■ **YOUR GOAL**
First find the line with "Highlights (805, 584)" in the entries below, then set down exactly every line through the line with "2023 (785, 880)", that line included.

■ **ENTRIES SUPPLIED**
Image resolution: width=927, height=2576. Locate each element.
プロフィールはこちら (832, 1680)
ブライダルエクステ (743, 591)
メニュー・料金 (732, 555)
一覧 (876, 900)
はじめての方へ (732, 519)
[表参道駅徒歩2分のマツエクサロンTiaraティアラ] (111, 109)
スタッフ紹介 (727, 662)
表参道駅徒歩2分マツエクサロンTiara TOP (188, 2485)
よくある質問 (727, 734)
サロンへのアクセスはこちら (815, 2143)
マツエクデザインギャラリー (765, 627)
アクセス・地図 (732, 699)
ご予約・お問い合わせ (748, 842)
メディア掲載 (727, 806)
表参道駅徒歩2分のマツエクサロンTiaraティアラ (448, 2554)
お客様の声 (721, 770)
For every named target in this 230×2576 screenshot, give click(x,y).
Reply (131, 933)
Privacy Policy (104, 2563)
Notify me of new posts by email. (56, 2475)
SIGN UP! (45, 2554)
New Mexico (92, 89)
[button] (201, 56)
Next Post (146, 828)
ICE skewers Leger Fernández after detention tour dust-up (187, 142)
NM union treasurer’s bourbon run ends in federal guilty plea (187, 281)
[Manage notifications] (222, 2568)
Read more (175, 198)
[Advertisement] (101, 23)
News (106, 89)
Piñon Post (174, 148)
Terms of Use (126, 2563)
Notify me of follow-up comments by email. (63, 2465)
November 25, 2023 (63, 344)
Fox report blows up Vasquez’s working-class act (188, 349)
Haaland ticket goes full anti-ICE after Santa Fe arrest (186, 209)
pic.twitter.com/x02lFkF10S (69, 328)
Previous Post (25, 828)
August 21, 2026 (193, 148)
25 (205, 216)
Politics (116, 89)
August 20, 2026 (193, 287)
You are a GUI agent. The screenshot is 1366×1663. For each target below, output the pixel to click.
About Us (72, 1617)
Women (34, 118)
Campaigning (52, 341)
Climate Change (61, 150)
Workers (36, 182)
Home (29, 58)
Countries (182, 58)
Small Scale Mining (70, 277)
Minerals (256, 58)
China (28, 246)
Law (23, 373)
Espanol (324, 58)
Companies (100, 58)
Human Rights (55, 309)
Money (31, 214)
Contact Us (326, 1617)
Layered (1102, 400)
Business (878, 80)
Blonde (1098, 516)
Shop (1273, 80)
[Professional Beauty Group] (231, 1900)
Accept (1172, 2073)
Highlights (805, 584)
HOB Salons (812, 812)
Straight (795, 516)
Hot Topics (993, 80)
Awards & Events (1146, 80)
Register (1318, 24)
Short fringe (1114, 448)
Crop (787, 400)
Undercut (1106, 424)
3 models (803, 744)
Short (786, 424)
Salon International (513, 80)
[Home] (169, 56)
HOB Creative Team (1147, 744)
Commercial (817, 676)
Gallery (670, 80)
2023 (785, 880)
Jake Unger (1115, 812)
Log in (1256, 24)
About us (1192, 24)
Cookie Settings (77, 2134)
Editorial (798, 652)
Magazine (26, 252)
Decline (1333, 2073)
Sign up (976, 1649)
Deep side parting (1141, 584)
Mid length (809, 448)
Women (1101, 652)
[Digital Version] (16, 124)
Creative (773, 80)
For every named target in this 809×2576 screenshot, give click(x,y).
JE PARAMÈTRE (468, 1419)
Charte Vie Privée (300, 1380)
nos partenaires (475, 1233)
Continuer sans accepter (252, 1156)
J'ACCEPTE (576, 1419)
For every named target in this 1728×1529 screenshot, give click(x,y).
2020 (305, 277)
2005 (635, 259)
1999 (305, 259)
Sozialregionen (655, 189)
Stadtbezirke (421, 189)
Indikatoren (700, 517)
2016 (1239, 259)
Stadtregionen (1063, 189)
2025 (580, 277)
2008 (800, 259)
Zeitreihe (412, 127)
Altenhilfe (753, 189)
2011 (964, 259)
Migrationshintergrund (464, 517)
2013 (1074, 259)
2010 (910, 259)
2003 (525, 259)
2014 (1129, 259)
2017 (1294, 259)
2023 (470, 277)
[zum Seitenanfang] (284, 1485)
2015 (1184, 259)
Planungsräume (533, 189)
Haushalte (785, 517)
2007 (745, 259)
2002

■ **WRITTEN RESPONSE**
Highlights (805, 584)
HOB Salons (812, 812)
Straight (795, 516)
Hot Topics (993, 80)
Awards & Events (1146, 80)
Register (1318, 24)
Short fringe (1114, 448)
Crop (787, 400)
Undercut (1106, 424)
3 models (803, 744)
Short (786, 424)
Salon International (513, 80)
[Home] (169, 56)
HOB Creative Team (1147, 744)
Commercial (817, 676)
Gallery (670, 80)
2023 (785, 880)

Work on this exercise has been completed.